Saved entries:
--- START ---

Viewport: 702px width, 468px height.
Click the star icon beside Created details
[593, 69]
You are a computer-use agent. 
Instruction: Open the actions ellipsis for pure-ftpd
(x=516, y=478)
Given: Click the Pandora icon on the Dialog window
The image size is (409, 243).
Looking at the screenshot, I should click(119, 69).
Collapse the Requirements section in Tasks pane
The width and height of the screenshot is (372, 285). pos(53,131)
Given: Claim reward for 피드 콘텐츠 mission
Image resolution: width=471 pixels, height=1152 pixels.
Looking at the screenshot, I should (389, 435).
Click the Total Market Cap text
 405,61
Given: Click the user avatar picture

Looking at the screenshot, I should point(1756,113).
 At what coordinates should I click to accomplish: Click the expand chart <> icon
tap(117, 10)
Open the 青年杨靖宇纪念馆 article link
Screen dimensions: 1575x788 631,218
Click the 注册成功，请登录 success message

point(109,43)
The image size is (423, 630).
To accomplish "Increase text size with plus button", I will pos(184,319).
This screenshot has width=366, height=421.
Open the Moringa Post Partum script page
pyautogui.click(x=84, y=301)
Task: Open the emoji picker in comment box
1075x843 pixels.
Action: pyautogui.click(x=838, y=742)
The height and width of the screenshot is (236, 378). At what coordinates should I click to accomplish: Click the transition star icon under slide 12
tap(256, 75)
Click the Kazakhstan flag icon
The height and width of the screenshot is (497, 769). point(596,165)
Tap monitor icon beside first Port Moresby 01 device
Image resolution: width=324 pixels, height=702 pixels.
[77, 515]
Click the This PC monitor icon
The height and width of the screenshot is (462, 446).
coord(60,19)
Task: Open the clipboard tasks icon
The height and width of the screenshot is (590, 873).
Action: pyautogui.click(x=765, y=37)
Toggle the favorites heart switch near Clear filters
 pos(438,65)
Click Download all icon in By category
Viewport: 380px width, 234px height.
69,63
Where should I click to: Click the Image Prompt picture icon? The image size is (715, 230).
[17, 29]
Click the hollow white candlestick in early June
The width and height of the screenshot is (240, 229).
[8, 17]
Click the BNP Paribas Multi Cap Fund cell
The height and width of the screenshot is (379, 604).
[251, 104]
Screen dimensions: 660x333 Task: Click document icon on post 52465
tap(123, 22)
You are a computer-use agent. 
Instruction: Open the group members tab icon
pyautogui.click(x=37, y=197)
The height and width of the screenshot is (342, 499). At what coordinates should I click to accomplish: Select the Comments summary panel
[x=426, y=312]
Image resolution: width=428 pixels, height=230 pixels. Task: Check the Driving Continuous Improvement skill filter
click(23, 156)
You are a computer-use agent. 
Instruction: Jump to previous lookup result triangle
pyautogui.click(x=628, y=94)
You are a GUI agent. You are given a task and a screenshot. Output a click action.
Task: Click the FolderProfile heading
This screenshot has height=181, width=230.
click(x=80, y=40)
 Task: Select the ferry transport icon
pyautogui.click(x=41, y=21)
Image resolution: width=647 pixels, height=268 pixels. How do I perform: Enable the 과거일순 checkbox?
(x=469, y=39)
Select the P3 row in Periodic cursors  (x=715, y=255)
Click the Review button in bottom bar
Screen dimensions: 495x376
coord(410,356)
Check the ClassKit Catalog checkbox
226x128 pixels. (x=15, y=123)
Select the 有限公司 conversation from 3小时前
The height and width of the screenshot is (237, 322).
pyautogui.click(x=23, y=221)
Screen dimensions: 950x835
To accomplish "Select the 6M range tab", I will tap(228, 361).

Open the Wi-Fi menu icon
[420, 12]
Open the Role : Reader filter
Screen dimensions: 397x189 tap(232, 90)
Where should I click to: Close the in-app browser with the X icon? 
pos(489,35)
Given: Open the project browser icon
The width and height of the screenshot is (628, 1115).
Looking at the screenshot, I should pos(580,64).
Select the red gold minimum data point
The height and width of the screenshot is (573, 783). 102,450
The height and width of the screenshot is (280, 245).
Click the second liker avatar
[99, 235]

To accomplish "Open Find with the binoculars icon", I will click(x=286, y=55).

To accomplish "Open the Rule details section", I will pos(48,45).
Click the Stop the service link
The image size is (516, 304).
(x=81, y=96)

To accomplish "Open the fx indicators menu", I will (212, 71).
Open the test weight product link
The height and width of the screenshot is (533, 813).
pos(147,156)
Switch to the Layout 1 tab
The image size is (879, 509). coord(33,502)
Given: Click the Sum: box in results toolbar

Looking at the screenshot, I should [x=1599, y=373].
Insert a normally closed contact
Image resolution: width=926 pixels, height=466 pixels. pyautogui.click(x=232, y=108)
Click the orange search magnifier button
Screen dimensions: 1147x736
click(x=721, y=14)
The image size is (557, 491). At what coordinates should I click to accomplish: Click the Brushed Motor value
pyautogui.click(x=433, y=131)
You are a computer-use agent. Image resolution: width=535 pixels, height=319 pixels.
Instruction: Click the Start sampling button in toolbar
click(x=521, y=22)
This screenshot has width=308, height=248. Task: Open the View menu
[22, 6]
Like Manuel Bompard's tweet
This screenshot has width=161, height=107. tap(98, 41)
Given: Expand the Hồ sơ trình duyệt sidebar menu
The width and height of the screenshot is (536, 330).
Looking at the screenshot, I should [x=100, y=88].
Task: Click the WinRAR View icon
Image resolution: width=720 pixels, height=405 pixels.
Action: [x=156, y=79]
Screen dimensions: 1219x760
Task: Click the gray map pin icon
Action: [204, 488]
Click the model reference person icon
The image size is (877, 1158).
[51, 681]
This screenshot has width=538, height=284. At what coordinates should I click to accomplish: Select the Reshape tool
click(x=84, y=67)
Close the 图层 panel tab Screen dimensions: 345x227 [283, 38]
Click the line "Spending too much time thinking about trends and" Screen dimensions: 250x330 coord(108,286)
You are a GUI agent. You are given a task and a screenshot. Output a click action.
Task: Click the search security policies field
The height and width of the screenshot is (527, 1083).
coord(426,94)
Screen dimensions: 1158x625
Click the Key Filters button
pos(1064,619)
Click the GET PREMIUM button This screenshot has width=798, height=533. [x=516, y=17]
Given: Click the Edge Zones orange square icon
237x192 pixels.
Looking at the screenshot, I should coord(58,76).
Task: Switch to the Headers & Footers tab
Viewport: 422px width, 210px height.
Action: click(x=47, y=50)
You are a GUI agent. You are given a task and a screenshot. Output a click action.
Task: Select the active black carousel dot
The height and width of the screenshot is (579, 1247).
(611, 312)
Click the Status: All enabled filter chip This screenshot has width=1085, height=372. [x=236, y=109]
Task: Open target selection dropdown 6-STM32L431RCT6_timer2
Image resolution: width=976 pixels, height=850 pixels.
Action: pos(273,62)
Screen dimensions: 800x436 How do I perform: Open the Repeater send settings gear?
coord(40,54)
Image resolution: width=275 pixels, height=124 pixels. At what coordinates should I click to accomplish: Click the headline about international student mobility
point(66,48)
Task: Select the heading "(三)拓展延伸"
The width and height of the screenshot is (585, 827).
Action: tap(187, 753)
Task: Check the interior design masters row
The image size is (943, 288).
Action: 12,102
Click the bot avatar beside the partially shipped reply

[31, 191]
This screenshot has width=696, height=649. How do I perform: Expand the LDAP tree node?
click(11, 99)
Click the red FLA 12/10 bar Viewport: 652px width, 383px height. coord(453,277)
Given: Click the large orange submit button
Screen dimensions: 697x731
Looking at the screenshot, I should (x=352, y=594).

--- END ---

Exercise instructions:
Copy out only the lines above from the one with "The width and height of the screenshot is (536, 330)." to the one with "Click the Status: All", inclusive, exactly as they stand.

The completed task:
The width and height of the screenshot is (536, 330).
Looking at the screenshot, I should [x=100, y=88].
Task: Click the WinRAR View icon
Image resolution: width=720 pixels, height=405 pixels.
Action: [x=156, y=79]
Screen dimensions: 1219x760
Task: Click the gray map pin icon
Action: [204, 488]
Click the model reference person icon
The image size is (877, 1158).
[51, 681]
This screenshot has width=538, height=284. At what coordinates should I click to accomplish: Select the Reshape tool
click(x=84, y=67)
Close the 图层 panel tab Screen dimensions: 345x227 [283, 38]
Click the line "Spending too much time thinking about trends and" Screen dimensions: 250x330 coord(108,286)
You are a GUI agent. You are given a task and a screenshot. Output a click action.
Task: Click the search security policies field
The height and width of the screenshot is (527, 1083).
coord(426,94)
Screen dimensions: 1158x625
Click the Key Filters button
pos(1064,619)
Click the GET PREMIUM button This screenshot has width=798, height=533. [x=516, y=17]
Given: Click the Edge Zones orange square icon
237x192 pixels.
Looking at the screenshot, I should coord(58,76).
Task: Switch to the Headers & Footers tab
Viewport: 422px width, 210px height.
Action: click(x=47, y=50)
You are a GUI agent. You are given a task and a screenshot. Output a click action.
Task: Select the active black carousel dot
The height and width of the screenshot is (579, 1247).
(611, 312)
Click the Status: All enabled filter chip This screenshot has width=1085, height=372. [x=236, y=109]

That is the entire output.